___ Information ___
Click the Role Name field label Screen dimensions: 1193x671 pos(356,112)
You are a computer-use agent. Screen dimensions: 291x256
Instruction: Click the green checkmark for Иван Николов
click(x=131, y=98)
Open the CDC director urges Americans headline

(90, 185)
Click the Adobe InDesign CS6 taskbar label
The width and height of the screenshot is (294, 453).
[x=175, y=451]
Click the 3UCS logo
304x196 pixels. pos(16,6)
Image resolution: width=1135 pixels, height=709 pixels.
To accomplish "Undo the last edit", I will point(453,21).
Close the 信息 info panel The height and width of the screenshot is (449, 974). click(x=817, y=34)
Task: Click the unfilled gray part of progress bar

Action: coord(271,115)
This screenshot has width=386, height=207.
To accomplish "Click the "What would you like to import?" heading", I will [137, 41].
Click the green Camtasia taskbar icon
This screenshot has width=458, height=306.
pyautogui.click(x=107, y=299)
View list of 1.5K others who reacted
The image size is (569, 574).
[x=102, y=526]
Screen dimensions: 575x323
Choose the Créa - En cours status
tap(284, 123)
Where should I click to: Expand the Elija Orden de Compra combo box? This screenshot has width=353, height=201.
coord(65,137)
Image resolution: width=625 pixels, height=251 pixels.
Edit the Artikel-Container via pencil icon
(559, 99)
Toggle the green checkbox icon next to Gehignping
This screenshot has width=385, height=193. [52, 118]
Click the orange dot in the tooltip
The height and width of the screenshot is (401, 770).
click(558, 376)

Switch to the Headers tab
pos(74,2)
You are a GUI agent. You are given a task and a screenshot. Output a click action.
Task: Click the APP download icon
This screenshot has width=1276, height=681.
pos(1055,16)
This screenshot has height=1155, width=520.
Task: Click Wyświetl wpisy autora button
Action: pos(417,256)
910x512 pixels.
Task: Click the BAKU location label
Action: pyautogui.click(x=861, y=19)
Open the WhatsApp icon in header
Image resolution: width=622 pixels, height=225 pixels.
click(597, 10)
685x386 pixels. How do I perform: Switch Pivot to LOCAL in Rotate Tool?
___
What to work on:
Output all of the data exactly as given.

Answer:
Click the Role Name field label Screen dimensions: 1193x671 pos(356,112)
You are a computer-use agent. Screen dimensions: 291x256
Instruction: Click the green checkmark for Иван Николов
click(x=131, y=98)
Open the CDC director urges Americans headline

(90, 185)
Click the Adobe InDesign CS6 taskbar label
The width and height of the screenshot is (294, 453).
[x=175, y=451]
Click the 3UCS logo
304x196 pixels. pos(16,6)
Image resolution: width=1135 pixels, height=709 pixels.
To accomplish "Undo the last edit", I will point(453,21).
Close the 信息 info panel The height and width of the screenshot is (449, 974). click(x=817, y=34)
Task: Click the unfilled gray part of progress bar

Action: coord(271,115)
This screenshot has width=386, height=207.
To accomplish "Click the "What would you like to import?" heading", I will [137, 41].
Click the green Camtasia taskbar icon
This screenshot has width=458, height=306.
pyautogui.click(x=107, y=299)
View list of 1.5K others who reacted
The image size is (569, 574).
[x=102, y=526]
Screen dimensions: 575x323
Choose the Créa - En cours status
tap(284, 123)
Where should I click to: Expand the Elija Orden de Compra combo box? This screenshot has width=353, height=201.
coord(65,137)
Image resolution: width=625 pixels, height=251 pixels.
Edit the Artikel-Container via pencil icon
(559, 99)
Toggle the green checkbox icon next to Gehignping
This screenshot has width=385, height=193. [52, 118]
Click the orange dot in the tooltip
The height and width of the screenshot is (401, 770).
click(558, 376)

Switch to the Headers tab
pos(74,2)
You are a GUI agent. You are given a task and a screenshot. Output a click action.
Task: Click the APP download icon
This screenshot has width=1276, height=681.
pos(1055,16)
This screenshot has height=1155, width=520.
Task: Click Wyświetl wpisy autora button
Action: pos(417,256)
910x512 pixels.
Task: Click the BAKU location label
Action: pyautogui.click(x=861, y=19)
Open the WhatsApp icon in header
Image resolution: width=622 pixels, height=225 pixels.
click(597, 10)
685x386 pixels. How do I perform: Switch Pivot to LOCAL in Rotate Tool?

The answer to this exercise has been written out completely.